Troublesome 1,500 Hotel Chains Inadvertently Leaking Customer Data
Symantec, a mainstream antimalware vendor has disclosed the result of their study that reveals that 67% of hotel websites experienced leaks with its respective booking systems. The leakage continues and it is predicted to continue its upward trajectory due to the growth of form jacking attacks. Symantec has tested 1,500 hotels globally and they discovered that for every three hotels they have audited, two hotels have some form of data leakage as a side effect of 3rd party analytics plugins.
Many of these hotels are directly under the European Union’s GDPR, but even after almost a full year of implementation, only a minority of hotels in Europe are actually compliant with it. The affected hotels are mostly from known hotel chains with many branches globally, and the majority of which have more than satisfactory reviews amongst the traveler community.
“The sites I tested ranged from two-star hotels in the countryside to luxurious five-star resorts on the beach. Basically, I randomly chose locations where I would like to spend my vacation, then selected the top search engine results for hotels in those locations. Some hotel sites I tested are part of larger, well-known hotel chains, meaning my research for one hotel applies to other hotels in the chain. Some reservation systems were commendable, as they only revealed a numerical value and the date of the stay and did not divulge any personal information. But the majority leaked personal data, such as: Full name; Email address; Postal address; Mobile phone number; Last four digits of credit card, card type, and expiration date; Passport number,” explained Candid Wueest, Principal Threat Researcher at Symantec.

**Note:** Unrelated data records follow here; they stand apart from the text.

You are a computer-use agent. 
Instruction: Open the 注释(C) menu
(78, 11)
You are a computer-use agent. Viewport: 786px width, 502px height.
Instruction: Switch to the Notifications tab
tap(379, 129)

The booking arrangement used by these hotels was the primary reason personally identifiable information can be extracted from publicly shared records of these unnamed hotels. The information itself can be taken from the booking system itself, with the use of Google Analytics to further fine-tune the result. Wueest mentioned a sample URL containing leaked data which can only be seen by an observant person from the address bar of the browser:https://www.google-analytics.com/collect?v=1&_v=j73&a=438338256&t=pageview&_s=1&dl=https%3A%2F%2Fbooking.the-hotel.tld%2Fretrieve.php%3Fprn%3D1234567%26mail%3Djohn%5Fsmith%40myMail.tld&dt
“This results in the reference code being shared with more than 30 different service providers, including well-known social networks, search engines, and advertisement and analytics services. This information could allow these third-party services to log into a reservation, view personal details, and even cancel the booking altogether. Note that in this scenario, the fault is not on the service provider’s side,” added Wueest.
Wueest further stressed that 29% of the booking systems they have checked also send a booking confirmation email containing a non-encrypted webpage link. That means any man-in-the-middle attack can be launched by an unknown party to intercept the email sent by the hotel to its customers. The hotels’ IT support teams are not even helping in the situation, given that 25% of them has not responded to Wueest’s appeals to reform their website within a 6-weeks window.